Concurrent (Parallel) Programming

From NovaOrdis Knowledge Base
Jump to navigation Jump to search

External

Internal

Overview

Concurrency, or concurrent programming, is the management of multiple tasks that exist, and possibly execute, at the same time. "asynchronous" and "threaded" are other terms that are also used to refer to concurrent programming. The difference between concurrency and parallelism is explained in the Concurrecy vs. Parallelism section.

Concurrent programming is becoming more and more important as the hardware executing code comes in form of multiple cores that share the system memory. Moore Law stated that the transistor density on the chip doubles every two years. This observation was true for a while, but processor engineering has reached the limits of what is physically possible when it comes to shrinking transistors. The difficulties are mainly related to power consumptions and temperature dissipation, generically known as the “power wall”.

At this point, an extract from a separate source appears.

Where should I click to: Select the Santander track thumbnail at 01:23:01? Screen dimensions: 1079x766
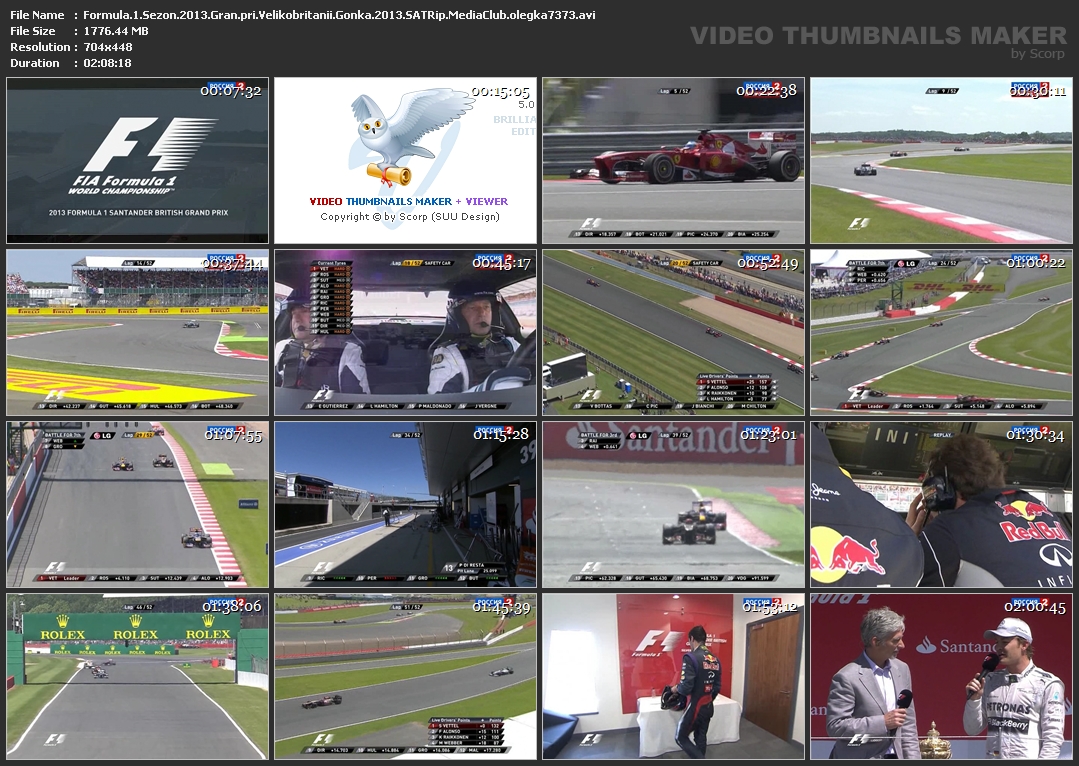[673, 504]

The relationship between dynamic power consumed by a transistor and percentage of time spent switching (α), capacitance (C), clock frequency (F) and voltage differential (V) is given by the following equation:

P = αCFV2

Smaller transistors have a lower capacitance, so C goes down as the transistor shrinks. Also, Dennard scaling law says that as transistors get smaller, both voltage and current scale downward, so the V2 term scales down in the equation. For constant α, whose maximum and desired value is 1, the dynamic power consumption equation would allow increasing the clock frequency, hence the performance of the processor, as C and V decrease.

However, transistors cannot get smaller than a certain size. One of the reasons is that the voltage has to stay above a specific limit, otherwise the noise would become unmanageable. In consequence, the voltage swings cannot get infinitely small. Thinner insulator layers increase static power leakage. Increasing the clock frequency under these circumstances would mean that the dynamic power consumption goes up, the temperature of the circuit goes up, as not sufficient heat can be dissipated fast enough, and the circuit simply melts.

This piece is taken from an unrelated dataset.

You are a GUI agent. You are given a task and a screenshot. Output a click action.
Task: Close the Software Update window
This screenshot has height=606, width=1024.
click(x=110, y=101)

There is another factor limits the overall system's performance even if the processor frequency could be increased further, and that his the Von Neumann bottleneck: the main memory access is orders of magnitude slower than the processor, so even if the processor is fast, it'll idle waiting for memory access. People work around this by onboarding fast caches on processors.

All these factors determined hardware designers to implement a different scaling strategy: not so much shrinking the transistors in a single but packing more cores per chip. Suddenly, there’s not just one single processor that executes instructions serially, one at a time, but more of them, which can execute instruction in a truly parallel fashion.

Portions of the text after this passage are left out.